• _CHALLENGE_: Return every row below verbatim, with no alterations.
# MATERIAL PROVIDED start
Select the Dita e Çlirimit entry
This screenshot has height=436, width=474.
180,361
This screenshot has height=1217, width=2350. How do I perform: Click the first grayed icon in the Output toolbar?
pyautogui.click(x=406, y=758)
# MATERIAL PROVIDED end
• _OUTPUT BELOW_:
Select the Dita e Çlirimit entry
This screenshot has height=436, width=474.
180,361
This screenshot has height=1217, width=2350. How do I perform: Click the first grayed icon in the Output toolbar?
pyautogui.click(x=406, y=758)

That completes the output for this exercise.